Voyeur, outsider, Ellen watched Beth help her mother drink. Side by side, they looked even less alike. There was a protective possessiveness to Beth’s posture; a confidence that was lacking in Laura. Beth might be the mother; Laura the fragile child.
“Thank you.” The woman sank back on the pillows, trying for a smile. “Thank you for taking us in. We must be a horrible burden.”
“Not at all.” Ellen collected the empty glass. “I’m just glad you’re better.”
Laura stroked her daughter’s hair. “Beth said I was in our apartment when it happened. I’m … starting to remember.” She spoke hesitantly, like an actor groping for half-learned lines. “What about … Joseph? Oh … God, Joseph!”

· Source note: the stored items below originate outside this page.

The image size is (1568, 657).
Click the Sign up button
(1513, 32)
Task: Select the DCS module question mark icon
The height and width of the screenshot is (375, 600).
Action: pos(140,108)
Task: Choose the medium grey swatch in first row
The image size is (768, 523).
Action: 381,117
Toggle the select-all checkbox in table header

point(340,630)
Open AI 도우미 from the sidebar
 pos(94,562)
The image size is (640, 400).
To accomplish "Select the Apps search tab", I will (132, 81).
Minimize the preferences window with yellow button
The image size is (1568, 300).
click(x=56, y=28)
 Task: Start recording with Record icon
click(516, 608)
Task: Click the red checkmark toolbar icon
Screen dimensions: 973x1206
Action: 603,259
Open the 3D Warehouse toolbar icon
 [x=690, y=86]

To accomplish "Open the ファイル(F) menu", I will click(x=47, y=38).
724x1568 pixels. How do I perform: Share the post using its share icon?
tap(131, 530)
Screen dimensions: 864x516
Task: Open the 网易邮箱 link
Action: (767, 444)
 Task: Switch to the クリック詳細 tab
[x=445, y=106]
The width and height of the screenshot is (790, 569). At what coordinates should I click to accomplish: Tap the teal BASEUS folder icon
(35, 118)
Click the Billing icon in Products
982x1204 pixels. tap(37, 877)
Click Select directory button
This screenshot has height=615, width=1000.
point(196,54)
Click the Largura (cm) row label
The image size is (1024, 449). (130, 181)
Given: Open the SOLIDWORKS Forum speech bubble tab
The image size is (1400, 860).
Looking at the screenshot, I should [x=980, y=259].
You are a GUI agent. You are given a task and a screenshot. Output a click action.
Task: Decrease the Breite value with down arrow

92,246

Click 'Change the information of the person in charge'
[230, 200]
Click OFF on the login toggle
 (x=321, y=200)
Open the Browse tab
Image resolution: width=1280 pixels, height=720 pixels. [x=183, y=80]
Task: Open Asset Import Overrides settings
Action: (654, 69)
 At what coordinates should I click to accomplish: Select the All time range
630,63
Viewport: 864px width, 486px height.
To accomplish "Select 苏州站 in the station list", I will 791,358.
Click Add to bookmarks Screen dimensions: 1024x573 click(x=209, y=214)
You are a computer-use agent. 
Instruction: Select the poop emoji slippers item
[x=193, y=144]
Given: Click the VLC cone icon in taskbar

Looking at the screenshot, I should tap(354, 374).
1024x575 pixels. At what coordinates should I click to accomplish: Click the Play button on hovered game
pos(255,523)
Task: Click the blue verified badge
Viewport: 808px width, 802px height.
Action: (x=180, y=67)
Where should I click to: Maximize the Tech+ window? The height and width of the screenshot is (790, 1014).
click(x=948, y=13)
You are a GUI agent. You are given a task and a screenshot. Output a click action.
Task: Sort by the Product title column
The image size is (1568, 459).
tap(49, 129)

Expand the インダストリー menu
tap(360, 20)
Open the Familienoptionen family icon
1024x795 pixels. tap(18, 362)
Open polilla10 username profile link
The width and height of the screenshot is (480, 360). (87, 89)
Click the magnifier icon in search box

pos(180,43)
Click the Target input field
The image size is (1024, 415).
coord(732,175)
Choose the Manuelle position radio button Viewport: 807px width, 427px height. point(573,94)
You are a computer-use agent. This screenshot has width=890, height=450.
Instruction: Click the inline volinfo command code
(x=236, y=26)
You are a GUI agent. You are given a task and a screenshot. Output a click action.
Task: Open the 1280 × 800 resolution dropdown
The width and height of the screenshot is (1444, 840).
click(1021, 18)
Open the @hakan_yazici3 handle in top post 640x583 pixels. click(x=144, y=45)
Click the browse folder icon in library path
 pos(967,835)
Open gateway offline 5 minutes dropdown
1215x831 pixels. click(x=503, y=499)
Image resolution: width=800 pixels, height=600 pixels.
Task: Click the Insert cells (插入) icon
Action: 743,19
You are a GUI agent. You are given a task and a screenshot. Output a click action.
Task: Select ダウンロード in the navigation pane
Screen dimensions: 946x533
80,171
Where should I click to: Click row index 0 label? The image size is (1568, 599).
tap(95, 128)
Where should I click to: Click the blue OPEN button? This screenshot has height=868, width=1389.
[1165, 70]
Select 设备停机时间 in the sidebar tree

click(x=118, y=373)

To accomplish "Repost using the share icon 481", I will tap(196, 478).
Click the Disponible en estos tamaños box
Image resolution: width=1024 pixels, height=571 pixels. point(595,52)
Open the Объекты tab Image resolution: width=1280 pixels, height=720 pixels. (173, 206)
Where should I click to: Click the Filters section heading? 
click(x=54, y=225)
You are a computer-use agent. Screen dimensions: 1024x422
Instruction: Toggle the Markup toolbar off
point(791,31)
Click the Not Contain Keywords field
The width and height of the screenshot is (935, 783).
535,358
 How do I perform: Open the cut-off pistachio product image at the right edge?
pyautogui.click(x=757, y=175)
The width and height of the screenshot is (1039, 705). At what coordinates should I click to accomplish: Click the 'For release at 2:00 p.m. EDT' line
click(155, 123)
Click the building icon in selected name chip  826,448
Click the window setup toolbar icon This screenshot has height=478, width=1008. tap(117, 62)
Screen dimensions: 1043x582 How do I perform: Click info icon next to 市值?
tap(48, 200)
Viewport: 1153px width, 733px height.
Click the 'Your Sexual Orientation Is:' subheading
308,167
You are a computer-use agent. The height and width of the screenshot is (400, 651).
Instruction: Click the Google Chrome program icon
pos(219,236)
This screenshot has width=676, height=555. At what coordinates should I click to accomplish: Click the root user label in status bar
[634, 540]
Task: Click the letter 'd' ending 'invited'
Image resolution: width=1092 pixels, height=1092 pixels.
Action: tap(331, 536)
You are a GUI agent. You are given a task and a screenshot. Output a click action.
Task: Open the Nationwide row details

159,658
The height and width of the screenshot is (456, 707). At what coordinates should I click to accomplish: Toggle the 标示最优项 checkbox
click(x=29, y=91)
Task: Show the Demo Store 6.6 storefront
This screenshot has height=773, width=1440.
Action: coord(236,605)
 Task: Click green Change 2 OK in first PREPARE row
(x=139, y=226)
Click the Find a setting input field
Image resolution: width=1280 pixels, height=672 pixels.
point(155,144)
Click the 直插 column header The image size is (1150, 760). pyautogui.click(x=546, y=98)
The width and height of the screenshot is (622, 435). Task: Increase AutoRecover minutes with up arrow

“What’s wrong? Who’s Joseph, Mom?” Beth stroked a strand of hair back from her mother’s face. “Someone at the office?”
“No. I … don’t know. I don’t know a Joseph, do I? It was a … dream, I guess. From the fever.” She squeezed Beth’s hand, her fingers trembling.
“You’ll sort it out.” Ellen touched Laura’s shoulder, moved by the anguish in her face. “I’ve got to run into town.” She had almost forgotten the helicopter. “I’ll be back in an hour. There’s more water in the jugs beside the kitchen counter.”
Laura nodded weakly, but her eyes never left her daughter’s face. She is afraid, Ellen thought.
Of what?
At the store, Jack eyed her over the fake tortoiseshell rim of his glasses as he called Eureka and canceled the helicopter. “They were busy anyway,” he drawled. “Guess the storm hit real bad up there. Your visitor wasn’t too sick, huh?”
Dumb woman, his expression said. Don’t know just sick from dying.